For the purpose of this opinion, we have examined the Indenture, such certificates and other documents, and such questions of law, as we have considered necessary or appropriate. We have assumed that the Company has the power to execute and deliver the Debt Securities and the Indenture, and perform its obligations thereunder, that the Indenture has been duly and validly authorized, executed and delivered under the laws of England and Wales by the Company, that the Debt Securities conform to the form examined by us and that the signatures on all documents examined by us are genuine, assumptions that we have not independently verified.

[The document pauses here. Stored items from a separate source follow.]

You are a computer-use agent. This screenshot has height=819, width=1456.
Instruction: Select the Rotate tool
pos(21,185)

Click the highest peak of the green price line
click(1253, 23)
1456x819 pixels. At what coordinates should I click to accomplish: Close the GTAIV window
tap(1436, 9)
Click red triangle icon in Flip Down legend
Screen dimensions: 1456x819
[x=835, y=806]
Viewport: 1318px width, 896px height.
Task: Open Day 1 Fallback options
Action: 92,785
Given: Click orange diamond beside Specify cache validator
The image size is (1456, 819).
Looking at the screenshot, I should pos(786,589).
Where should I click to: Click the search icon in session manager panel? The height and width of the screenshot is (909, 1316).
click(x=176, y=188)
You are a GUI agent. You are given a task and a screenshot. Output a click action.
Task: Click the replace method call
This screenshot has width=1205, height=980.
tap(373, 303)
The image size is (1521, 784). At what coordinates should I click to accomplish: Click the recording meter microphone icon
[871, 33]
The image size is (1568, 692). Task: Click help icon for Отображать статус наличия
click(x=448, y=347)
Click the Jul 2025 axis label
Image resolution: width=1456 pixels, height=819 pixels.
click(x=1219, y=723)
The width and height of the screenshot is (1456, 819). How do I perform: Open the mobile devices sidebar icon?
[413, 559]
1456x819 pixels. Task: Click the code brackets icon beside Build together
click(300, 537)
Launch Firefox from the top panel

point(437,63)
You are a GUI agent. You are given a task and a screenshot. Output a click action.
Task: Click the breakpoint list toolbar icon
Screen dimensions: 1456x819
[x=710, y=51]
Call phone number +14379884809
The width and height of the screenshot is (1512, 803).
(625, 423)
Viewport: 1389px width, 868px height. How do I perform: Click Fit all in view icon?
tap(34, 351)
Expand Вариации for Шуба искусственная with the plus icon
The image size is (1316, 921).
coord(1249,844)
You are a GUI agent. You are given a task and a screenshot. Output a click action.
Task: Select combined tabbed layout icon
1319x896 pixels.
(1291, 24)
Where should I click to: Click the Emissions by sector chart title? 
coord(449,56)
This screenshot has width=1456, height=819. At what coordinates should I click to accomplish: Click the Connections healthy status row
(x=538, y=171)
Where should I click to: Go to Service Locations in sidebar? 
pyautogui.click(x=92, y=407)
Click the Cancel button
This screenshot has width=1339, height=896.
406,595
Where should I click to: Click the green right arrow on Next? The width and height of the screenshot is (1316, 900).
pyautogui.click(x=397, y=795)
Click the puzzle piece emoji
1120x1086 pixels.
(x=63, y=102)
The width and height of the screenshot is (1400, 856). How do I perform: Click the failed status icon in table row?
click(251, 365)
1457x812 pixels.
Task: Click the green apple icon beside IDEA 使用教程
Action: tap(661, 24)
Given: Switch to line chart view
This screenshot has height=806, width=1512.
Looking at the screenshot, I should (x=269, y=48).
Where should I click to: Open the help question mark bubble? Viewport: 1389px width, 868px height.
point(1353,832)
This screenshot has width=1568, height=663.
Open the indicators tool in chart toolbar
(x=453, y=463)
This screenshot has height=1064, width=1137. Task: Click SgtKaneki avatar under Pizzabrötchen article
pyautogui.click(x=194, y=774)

Based upon and subject to the foregoing, we are of the opinion that the Debt Securities, have been duly authorized, executed and delivered by the Company against payment therefor pursuant to the terms of the Indenture and authenticated in accordance with the terms of the Indenture, and constitute valid and legally binding obligations of the Company, enforceable against the Company, in accordance with their terms, subject to (1) bankruptcy, insolvency, reorganization, moratorium, fraudulent conveyance or transfer or other similar laws relating to or affecting the rights of creditors generally, (2) the possible judicial application of foreign laws or governmental action affecting the rights of creditors generally and (3) the application of general principles of equity (regardless of whether considered in a proceeding in equity or at law), including, without limitation, (a) the possible unavailability of specific performance, injunctive relief or any other equitable remedy and (b) concepts of materiality, reasonableness, good faith and fair dealing.
We hereby consent to the filing of this opinion as an exhibit to the Form6-K of the Company dated November [•], 2018 and to the references to us under the heading “Legal Matters” in the Prospectus included in the Registration Statement. In giving such consent, we do not thereby admit that we are in the category of persons whose consent is required under Section 7 of the United States Securities Act of 1933.